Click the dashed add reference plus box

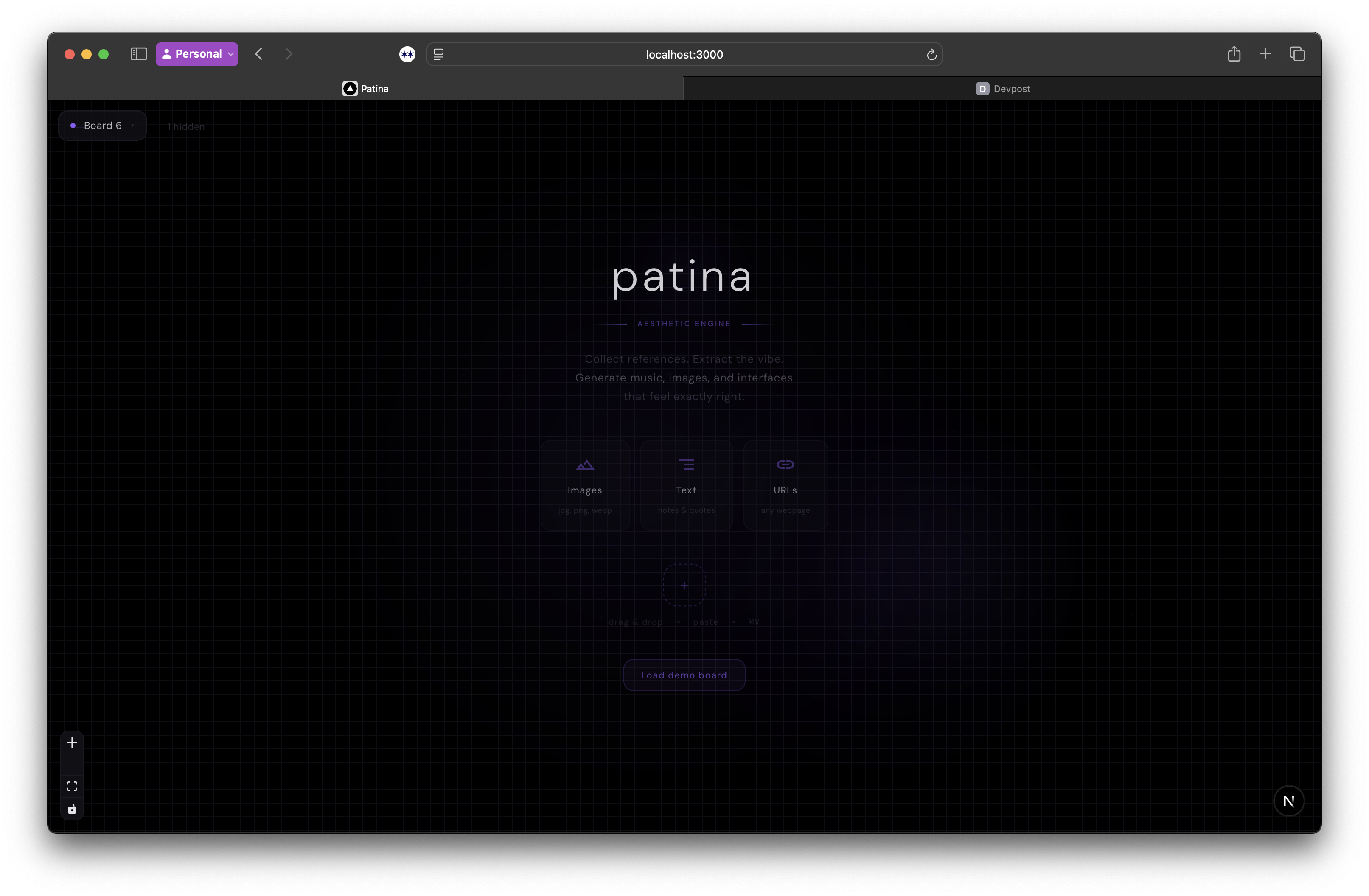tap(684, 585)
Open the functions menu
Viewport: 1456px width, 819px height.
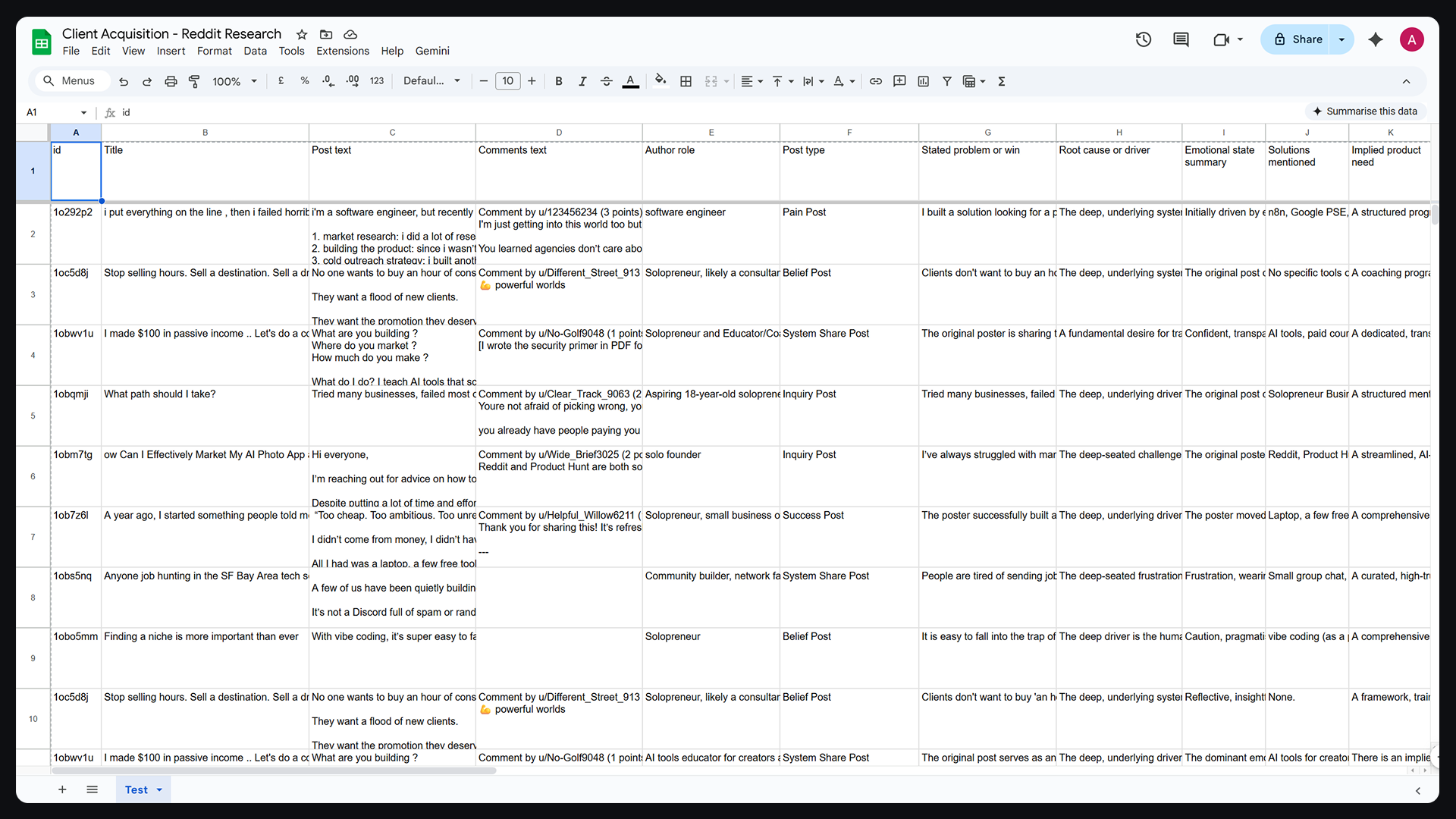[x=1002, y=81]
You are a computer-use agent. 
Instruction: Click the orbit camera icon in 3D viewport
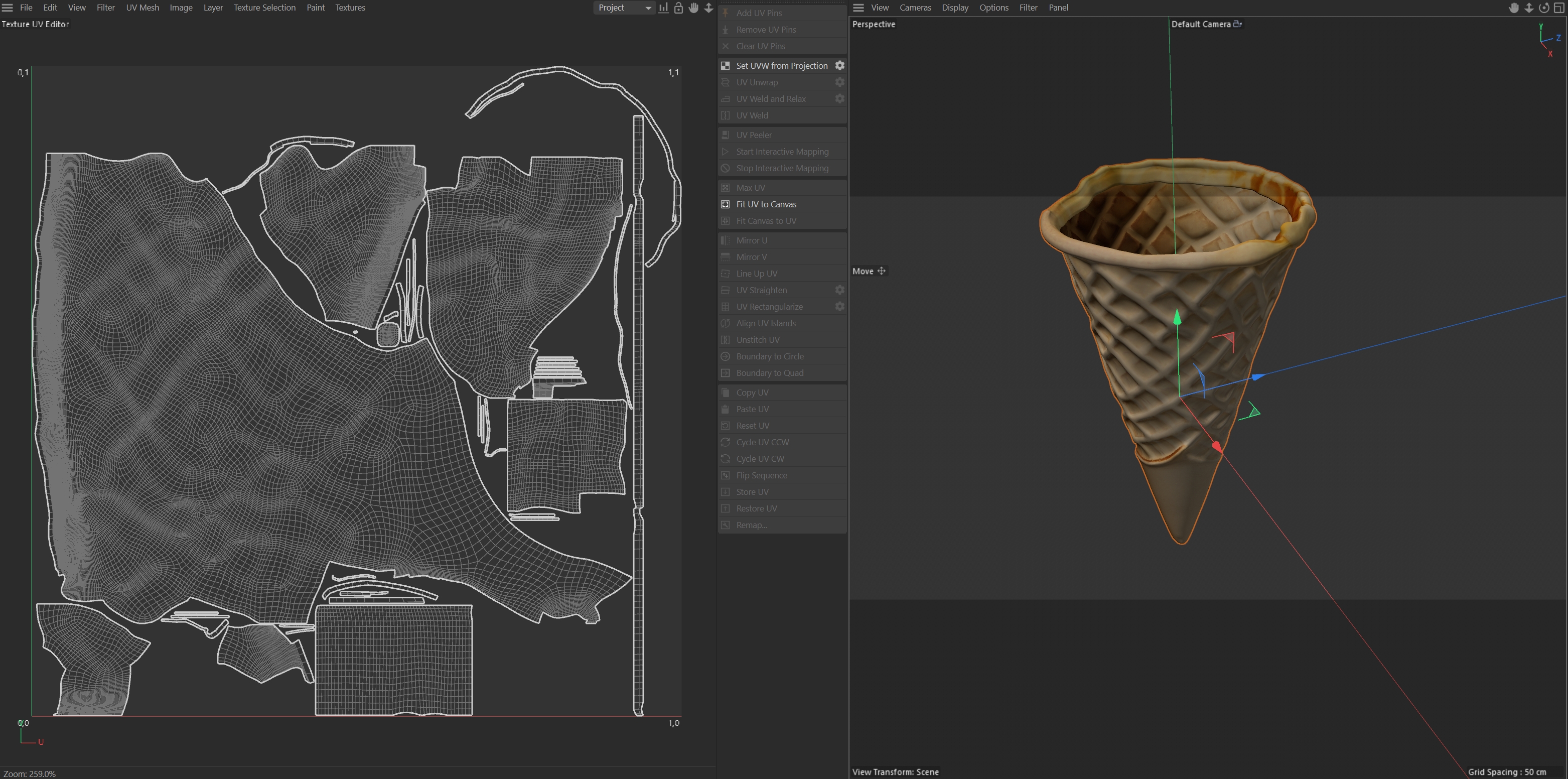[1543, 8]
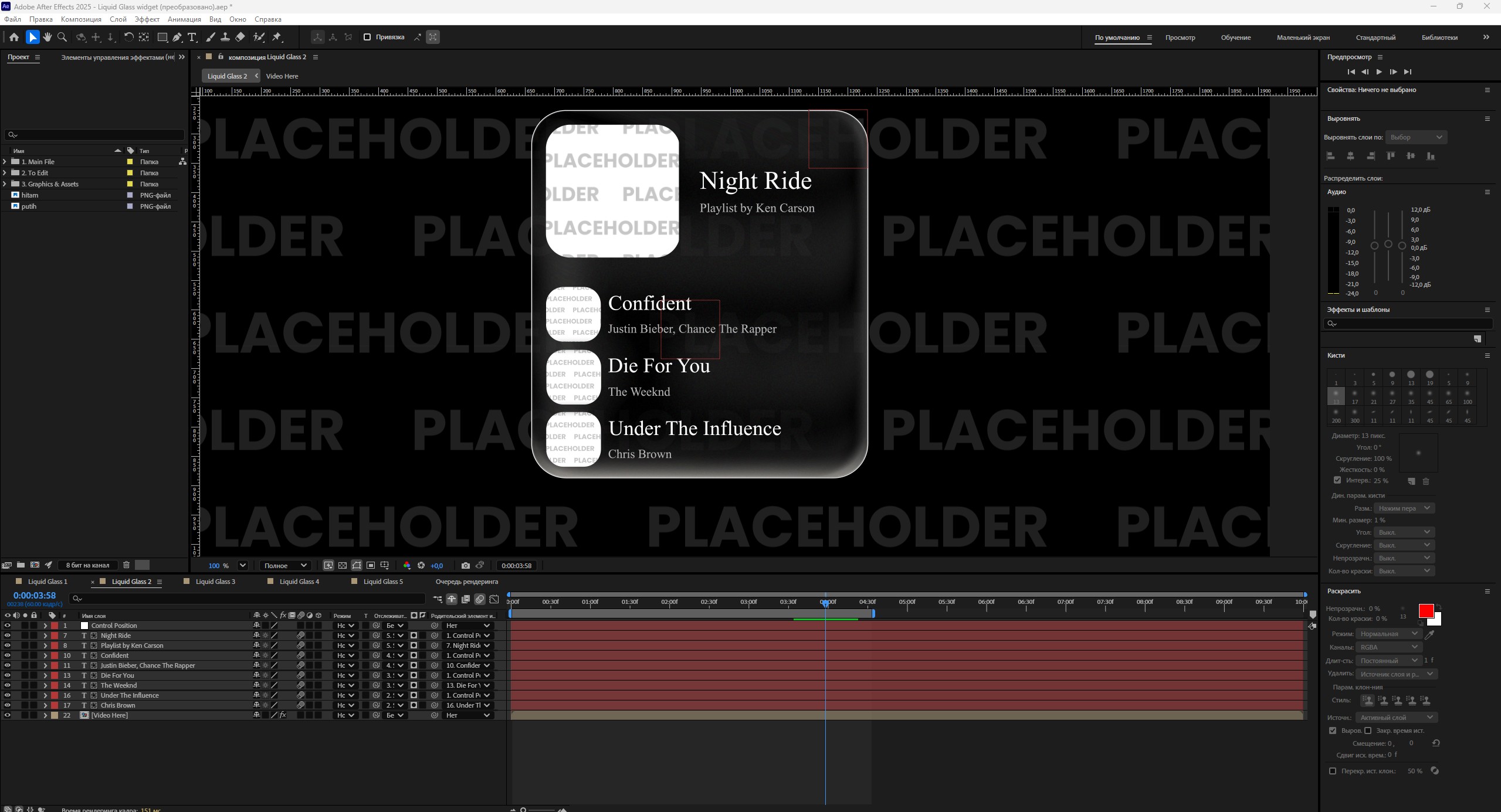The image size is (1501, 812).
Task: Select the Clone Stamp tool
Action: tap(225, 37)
• • • •
■ **TASK**
The material above is to be transcribed exactly, with its images omitted.

■ **ANSWER BELOW**
Click the dashed add reference plus box

tap(684, 585)
Open the functions menu
Viewport: 1456px width, 819px height.
[x=1002, y=81]
You are a computer-use agent. 
Instruction: Click the orbit camera icon in 3D viewport
[1543, 8]
The image size is (1501, 812).
Task: Select the Clone Stamp tool
Action: tap(225, 37)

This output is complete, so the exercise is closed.